7.5 One Root Per Individual

   In the limit, one can have one highly protected naming root key for
   each individual.  One might have more than one such key per
   individual, in order to frustrate attempts to build dossiers, but let
   us assume only one key for the immediate discussion.

   If there is only one name descending from such a key, then one can
   dispense with the name.  Authorizations can be assigned to the key
   itself, in raw SPKI style, rather than to some name defined under
   that key.  There is no loss of lifetime -- only a change in the
   subject of the certificate the authorizing key uses to delegate
   authority.

   However, there is one significant difference, under the SPKI
   structure.  If one delegates some authorization to

        (name (hash sha1 |TLCgPLFlGTzgUbcaYLW8kGTEnUk=|) carl)
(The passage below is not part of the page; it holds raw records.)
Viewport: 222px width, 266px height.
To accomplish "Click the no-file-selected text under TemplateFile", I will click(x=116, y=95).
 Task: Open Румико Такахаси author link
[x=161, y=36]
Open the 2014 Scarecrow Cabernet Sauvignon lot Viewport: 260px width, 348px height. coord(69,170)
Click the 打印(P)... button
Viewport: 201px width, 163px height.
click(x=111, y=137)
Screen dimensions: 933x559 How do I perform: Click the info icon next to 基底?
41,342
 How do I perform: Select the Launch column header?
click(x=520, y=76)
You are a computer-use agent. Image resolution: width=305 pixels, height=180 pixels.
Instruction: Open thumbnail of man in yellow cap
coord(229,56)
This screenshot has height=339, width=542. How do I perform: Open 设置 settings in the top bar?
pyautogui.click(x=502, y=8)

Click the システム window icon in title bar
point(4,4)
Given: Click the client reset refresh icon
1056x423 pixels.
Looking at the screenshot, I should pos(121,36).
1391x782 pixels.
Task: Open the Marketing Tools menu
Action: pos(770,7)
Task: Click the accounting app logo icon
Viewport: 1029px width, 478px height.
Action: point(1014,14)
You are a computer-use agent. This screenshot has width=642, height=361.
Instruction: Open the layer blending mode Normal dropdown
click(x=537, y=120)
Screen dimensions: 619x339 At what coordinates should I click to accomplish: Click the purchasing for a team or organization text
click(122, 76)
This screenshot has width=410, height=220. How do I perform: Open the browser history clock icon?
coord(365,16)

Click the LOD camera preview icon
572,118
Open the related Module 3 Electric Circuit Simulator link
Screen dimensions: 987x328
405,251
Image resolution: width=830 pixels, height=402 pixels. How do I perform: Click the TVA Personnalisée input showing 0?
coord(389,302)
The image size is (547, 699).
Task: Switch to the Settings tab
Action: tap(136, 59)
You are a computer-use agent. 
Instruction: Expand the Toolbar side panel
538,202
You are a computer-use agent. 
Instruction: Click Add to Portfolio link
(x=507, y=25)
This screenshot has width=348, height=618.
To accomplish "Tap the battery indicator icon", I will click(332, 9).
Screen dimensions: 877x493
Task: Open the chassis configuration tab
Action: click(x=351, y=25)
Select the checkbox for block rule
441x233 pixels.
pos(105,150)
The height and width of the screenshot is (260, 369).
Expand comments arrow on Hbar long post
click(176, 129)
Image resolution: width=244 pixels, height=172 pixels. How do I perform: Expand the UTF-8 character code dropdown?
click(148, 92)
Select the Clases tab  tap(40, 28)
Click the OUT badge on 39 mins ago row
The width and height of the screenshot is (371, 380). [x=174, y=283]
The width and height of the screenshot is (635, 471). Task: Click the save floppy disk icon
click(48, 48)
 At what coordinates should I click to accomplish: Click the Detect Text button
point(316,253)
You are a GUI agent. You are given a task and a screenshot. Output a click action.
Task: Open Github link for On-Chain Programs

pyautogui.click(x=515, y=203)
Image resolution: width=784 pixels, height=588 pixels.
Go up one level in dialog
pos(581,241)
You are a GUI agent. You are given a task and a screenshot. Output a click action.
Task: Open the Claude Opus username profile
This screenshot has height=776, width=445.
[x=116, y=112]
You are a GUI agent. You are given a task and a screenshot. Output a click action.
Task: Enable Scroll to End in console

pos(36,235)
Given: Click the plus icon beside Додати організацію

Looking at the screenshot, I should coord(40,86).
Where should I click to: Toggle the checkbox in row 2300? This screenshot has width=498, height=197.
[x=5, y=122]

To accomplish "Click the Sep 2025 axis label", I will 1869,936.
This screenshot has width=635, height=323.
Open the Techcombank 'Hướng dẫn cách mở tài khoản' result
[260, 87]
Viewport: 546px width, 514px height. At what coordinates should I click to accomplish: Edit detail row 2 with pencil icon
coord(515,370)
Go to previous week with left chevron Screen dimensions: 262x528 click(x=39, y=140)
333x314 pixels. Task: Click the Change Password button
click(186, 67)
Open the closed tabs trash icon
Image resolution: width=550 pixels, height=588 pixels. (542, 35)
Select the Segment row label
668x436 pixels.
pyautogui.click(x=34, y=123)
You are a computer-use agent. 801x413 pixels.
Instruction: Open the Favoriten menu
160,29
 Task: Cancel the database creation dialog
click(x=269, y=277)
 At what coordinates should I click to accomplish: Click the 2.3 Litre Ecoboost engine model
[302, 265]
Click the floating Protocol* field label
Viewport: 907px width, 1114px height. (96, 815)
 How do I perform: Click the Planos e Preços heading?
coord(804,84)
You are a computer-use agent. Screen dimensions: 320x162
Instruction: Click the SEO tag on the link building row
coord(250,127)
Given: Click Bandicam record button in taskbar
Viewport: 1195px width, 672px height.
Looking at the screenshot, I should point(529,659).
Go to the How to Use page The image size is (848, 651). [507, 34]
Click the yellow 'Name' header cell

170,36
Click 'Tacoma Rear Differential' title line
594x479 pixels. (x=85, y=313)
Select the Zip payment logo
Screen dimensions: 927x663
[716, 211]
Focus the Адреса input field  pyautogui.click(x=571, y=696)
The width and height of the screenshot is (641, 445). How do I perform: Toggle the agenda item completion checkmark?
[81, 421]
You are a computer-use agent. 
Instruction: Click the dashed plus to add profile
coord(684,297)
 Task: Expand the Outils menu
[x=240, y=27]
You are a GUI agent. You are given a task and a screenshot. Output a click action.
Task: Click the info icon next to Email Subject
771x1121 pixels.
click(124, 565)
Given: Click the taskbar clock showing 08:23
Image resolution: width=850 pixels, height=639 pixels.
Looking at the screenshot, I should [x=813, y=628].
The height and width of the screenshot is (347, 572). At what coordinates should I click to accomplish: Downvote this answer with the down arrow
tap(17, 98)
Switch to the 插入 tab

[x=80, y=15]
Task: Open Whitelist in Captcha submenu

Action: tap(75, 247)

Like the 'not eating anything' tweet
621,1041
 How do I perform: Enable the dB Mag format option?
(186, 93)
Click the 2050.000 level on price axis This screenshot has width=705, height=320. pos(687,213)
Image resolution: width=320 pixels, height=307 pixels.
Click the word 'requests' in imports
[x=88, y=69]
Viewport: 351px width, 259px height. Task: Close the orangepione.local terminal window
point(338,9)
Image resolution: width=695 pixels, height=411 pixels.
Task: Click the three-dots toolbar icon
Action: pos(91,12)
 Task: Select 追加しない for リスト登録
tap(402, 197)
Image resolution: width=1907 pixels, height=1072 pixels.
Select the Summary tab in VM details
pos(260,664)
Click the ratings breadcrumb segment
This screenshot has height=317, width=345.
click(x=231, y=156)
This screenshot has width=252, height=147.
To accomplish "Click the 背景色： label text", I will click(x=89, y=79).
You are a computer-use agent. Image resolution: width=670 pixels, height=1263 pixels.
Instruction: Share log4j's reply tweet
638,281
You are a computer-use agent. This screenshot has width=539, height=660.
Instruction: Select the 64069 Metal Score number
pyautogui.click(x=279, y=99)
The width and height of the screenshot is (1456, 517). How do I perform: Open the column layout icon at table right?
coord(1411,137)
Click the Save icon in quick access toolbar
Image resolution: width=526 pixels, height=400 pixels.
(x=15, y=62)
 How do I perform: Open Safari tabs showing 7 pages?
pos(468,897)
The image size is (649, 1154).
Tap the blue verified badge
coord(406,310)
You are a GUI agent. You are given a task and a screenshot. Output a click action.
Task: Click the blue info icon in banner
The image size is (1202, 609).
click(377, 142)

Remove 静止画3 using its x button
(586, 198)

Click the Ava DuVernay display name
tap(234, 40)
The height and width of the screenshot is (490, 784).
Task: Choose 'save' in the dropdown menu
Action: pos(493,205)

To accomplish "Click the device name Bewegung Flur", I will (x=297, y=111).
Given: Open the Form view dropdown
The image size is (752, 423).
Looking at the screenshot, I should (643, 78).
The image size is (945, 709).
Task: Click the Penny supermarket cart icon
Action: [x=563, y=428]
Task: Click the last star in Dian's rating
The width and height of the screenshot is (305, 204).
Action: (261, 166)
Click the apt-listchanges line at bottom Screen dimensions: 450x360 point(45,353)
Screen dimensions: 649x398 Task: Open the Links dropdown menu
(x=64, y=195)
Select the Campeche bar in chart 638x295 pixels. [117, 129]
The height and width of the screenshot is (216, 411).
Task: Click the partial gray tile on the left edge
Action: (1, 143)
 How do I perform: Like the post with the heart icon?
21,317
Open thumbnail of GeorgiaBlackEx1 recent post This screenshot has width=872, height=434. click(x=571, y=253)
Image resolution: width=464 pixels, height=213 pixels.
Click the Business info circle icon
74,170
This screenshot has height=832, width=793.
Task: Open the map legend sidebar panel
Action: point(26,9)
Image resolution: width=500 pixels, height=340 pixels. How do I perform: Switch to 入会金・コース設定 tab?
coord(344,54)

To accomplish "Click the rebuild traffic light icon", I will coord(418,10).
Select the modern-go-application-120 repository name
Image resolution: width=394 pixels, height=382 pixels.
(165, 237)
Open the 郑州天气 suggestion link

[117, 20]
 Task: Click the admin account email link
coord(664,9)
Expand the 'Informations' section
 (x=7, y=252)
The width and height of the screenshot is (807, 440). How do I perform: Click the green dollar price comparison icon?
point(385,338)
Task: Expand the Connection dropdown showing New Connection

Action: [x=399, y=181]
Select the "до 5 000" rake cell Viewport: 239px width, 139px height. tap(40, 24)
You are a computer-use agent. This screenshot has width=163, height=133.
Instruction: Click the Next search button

   and a different authorization to

        (hash sha1 |TLCgPLFlGTzgUbcaYLW8kGTEnUk=|)

   directly, both without granting the permission to delegate, that key
   can delegate at will through <name,key> certificates in the former
   case and not delegate at all in the latter case.

   In the case of key management, we desire the ability to delegate from
   a long lived, rarely used key to a shorter lived, often used key --
   so in this case, the former mechanism (through a SDSI name) gives
   more freedom.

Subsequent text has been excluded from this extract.